|
The Art of Death in the City on the Sea
|
Published in Citylife
Magazine - October 2005
|
Oliver Benjamin breaks on through
to the other side in Venice Italy.
I am standing in the middle of Saint Mark’s square in Venice, Italy. Pigeons are resting on my head and every conceivable place they can find on my outstretched arms. My mother snaps photos and laughs so hard most of them come out blurry. Their little claws are cutting into my skin. The sensation is eerie like being grabbed by a hundred little devils trying to pull me down (or up, rather) to hell.

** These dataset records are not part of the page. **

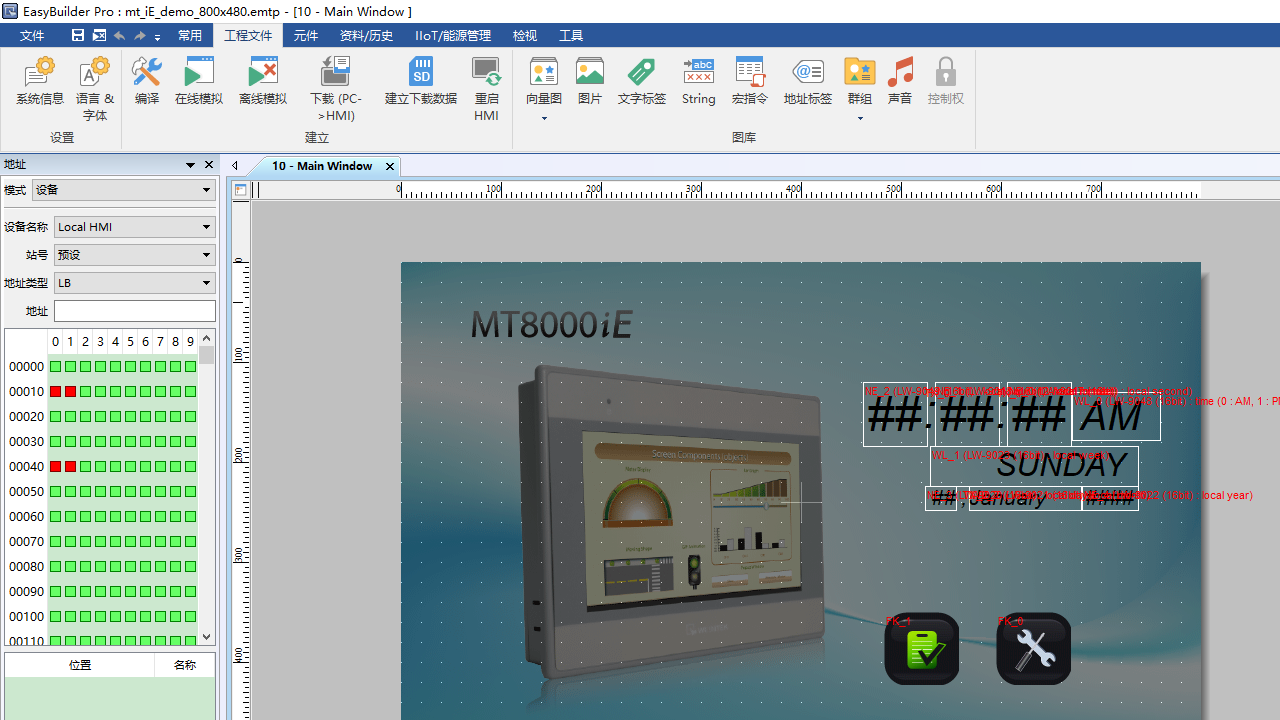Open the 文件 menu
This screenshot has width=1280, height=720.
(32, 35)
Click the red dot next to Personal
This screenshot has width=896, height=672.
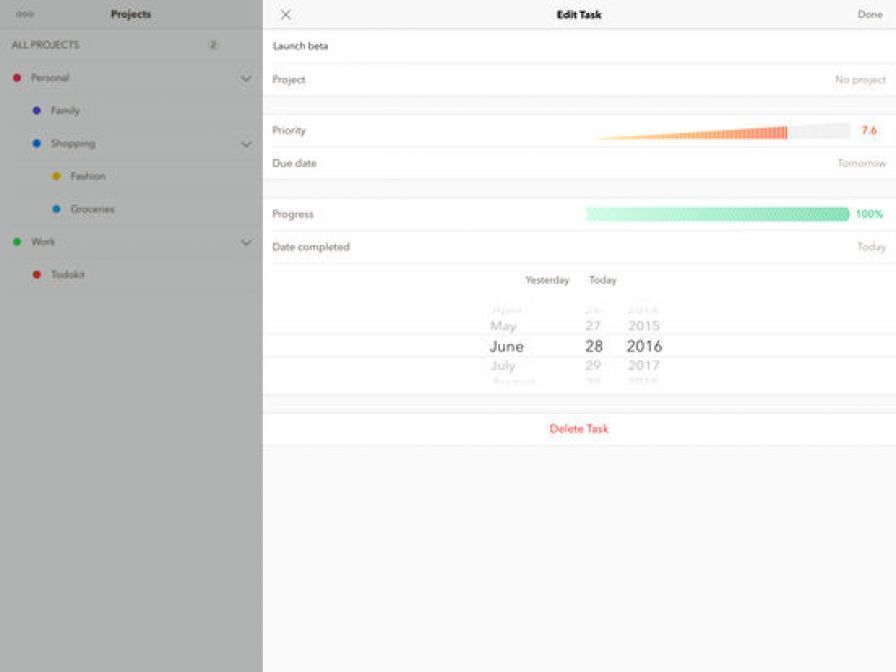pos(17,78)
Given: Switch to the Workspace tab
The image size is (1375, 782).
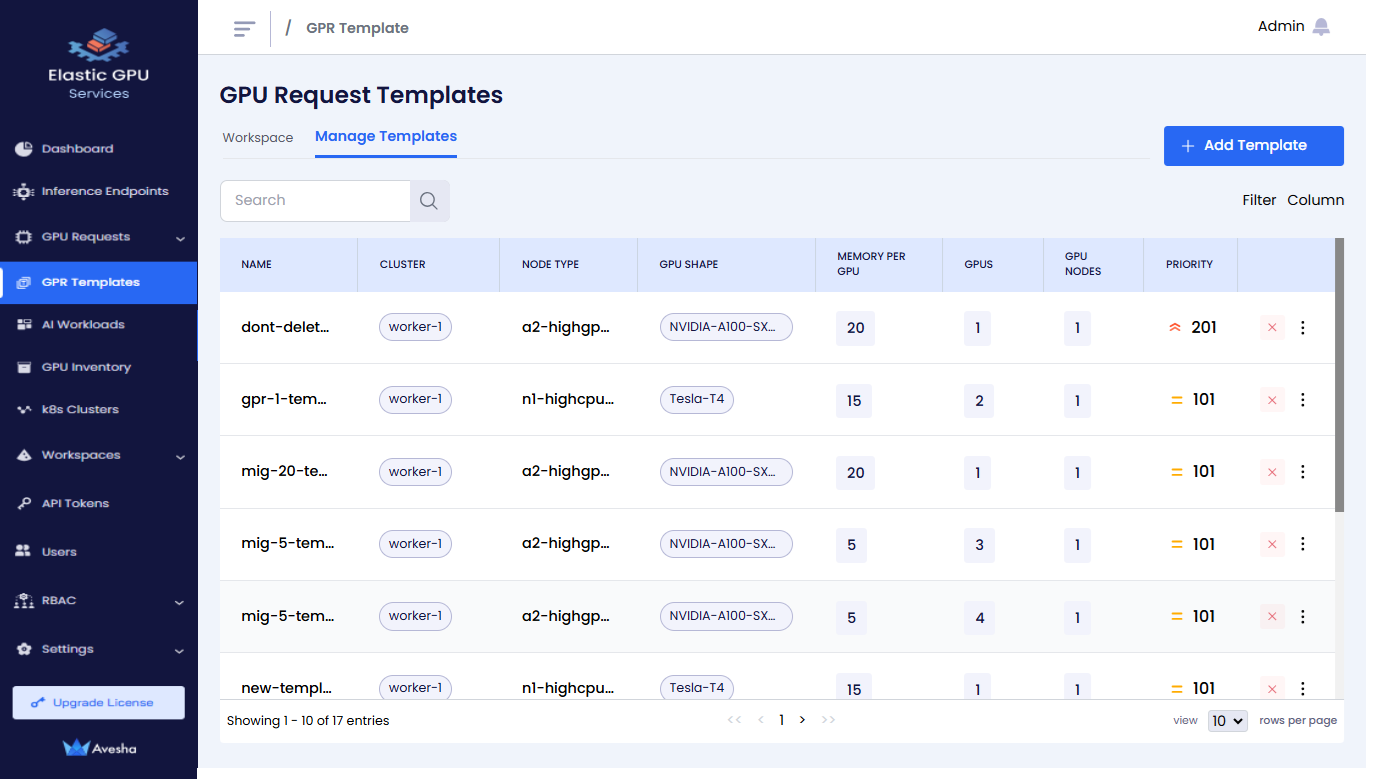Looking at the screenshot, I should (x=258, y=138).
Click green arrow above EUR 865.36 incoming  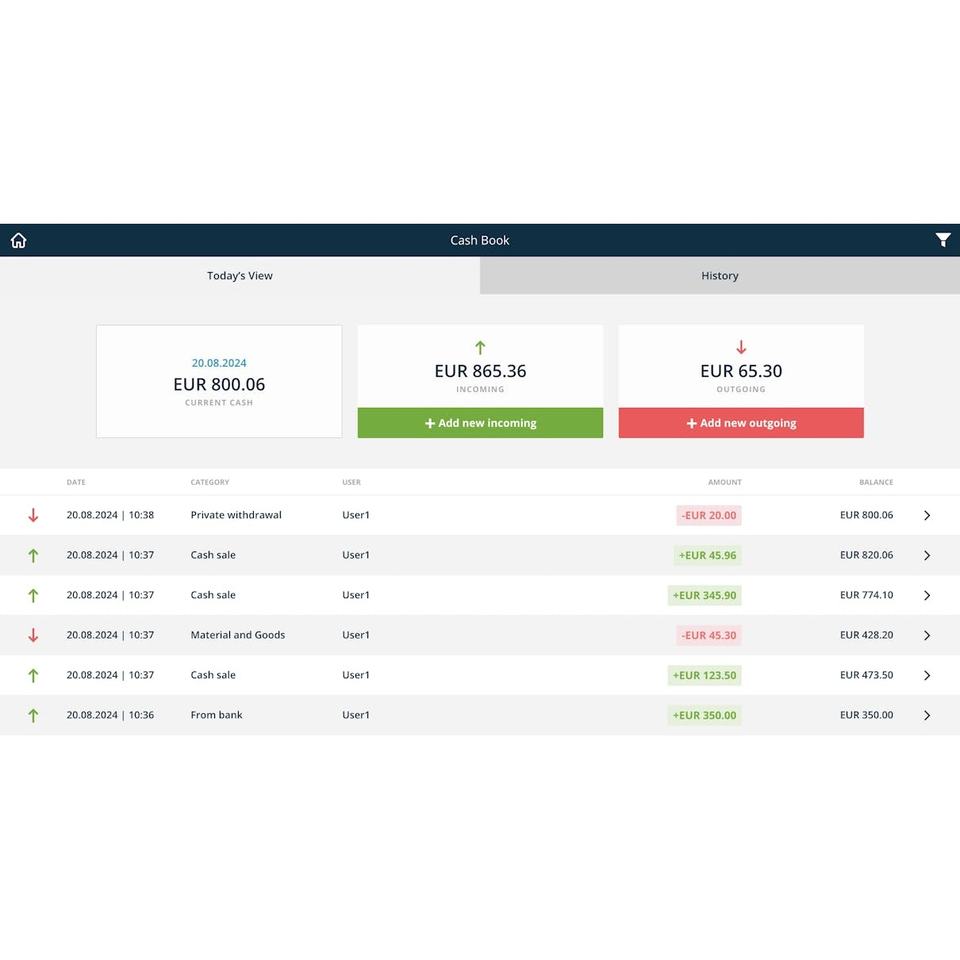click(480, 348)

Death brought us here. I suppose death brought many people here. Venice, I mean. Why else would they build this astonishing city on the middle of an oceanic swamp? Fact is, Italy was not always the languorous tourist paradise it is today. Things got particularly rough when those pesky Germans trekked over the Alps and helped themselves to the spoils of the crumbling Roman Empire. Some clever locals said “there goes the neighborhood” and ran out to the relative safety of a malodorous, seaswept lagoon.
A grizzled descendant of these clever cowards sold me birdseed at one euro a pack, laughing as this unsuspecting straniero is mauled by black clouds of ravenous pigeons. I suspect this is bit of latter-day revenge against the barbarians. I do in fact have Austrian blood.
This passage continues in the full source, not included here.